'Future' is not a bad word

Photo by Chase Snyder.

Photo by Chase Snyder.

Several months before I finished high school, my mom asked me what kind of job I wanted. We were just pulling out of the driveway as I told her one of my deepest secrets, “I think God wants me to be a pastor.”

My mom braked with unnecessary force to avoid the parked cars across the street. “No,” she said firmly, “I don’t think God does.”

Looking back, I wouldn’t expect any other reaction from my mom. She has an unusual perspective about job security and career paths, not to mention sanity. When I was 10 years old, she quit her depressing job at Safeco Insurance and spent six months living off her savings before taking a job at a nonprofit food bank. During her stint of unemployment, she spent half the summer hauling my sister and me across Canada on the road trip of our young lives.

Ten years later, as I face college graduation, finding a job is a top priority; close behind it is sanity. I am a recent convert to the theory that the brain in its senior year of college enters a developmental stage of temporary insanity, retreating into chaos as it tries to understand its significance in the world.

Right now, sanity seems dependent on my knowledge of the future. I was recently asked about my plans for the next few years, and all I could reply was, “I try not to plan too far ahead. So far, I haven’t been very talented at reading God’s mind, and don’t want to attempt to plan my future without considering the unpredictable leading of the Spirit.”

To be perfectly honest, the future is terrifying. But I am not afraid of it. The foggy enigma of the future is not the definitive story of who I am. My identity is not dependent on things I may or may not accomplish. Where I find myself is in the attitude that approaches that terrifying mystery.

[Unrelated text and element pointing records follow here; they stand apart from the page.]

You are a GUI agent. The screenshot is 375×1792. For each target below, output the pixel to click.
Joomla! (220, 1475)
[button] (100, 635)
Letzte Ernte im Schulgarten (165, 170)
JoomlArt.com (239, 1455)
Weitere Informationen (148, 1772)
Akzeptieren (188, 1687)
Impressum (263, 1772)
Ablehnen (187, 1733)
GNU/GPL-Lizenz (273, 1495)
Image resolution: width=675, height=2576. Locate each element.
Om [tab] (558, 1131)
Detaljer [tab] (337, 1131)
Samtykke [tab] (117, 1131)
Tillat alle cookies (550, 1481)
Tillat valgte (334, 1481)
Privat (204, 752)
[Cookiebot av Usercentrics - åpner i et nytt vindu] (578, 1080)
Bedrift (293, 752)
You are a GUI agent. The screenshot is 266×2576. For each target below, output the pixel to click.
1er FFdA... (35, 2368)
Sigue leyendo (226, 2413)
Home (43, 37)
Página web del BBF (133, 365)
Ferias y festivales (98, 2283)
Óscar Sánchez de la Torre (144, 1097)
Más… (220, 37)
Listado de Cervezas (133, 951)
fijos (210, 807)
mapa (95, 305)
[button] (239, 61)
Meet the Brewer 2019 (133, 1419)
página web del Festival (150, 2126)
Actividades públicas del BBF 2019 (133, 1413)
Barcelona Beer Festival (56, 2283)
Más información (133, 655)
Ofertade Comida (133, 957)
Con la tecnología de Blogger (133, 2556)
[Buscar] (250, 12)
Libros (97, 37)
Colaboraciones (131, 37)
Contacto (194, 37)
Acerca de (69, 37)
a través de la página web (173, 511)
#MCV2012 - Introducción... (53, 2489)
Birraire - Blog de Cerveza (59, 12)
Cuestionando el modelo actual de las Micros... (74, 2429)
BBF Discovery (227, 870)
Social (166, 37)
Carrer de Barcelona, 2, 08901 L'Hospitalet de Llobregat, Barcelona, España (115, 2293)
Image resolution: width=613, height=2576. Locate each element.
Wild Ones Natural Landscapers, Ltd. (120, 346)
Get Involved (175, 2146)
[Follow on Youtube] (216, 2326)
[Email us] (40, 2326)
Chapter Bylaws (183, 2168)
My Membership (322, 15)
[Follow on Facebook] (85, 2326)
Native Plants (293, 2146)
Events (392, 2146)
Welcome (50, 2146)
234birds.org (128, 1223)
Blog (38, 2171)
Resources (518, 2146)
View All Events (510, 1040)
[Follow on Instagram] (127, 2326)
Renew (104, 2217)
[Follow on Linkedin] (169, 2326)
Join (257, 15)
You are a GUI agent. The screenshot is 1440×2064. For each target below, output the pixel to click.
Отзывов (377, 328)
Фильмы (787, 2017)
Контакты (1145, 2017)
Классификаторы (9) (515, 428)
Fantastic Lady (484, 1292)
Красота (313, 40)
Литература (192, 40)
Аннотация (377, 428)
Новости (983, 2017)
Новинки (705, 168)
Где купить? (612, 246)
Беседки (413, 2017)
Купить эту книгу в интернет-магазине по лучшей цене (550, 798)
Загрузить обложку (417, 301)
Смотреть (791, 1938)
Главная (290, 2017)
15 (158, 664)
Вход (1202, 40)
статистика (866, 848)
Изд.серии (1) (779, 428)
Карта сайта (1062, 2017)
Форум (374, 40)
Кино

In the Jewish tradition, Paul Keim likes to say, people face the past and are pulled into the future by the seat of their pants. So the future becomes a breathless adrenaline rush, the moment at the top of the roller coaster when you scream because you see the whole world open up below you and finally understand, just a little bit more clearly, where you are in it.

Hillary Watson is a senior Bible and religion major from Seattle.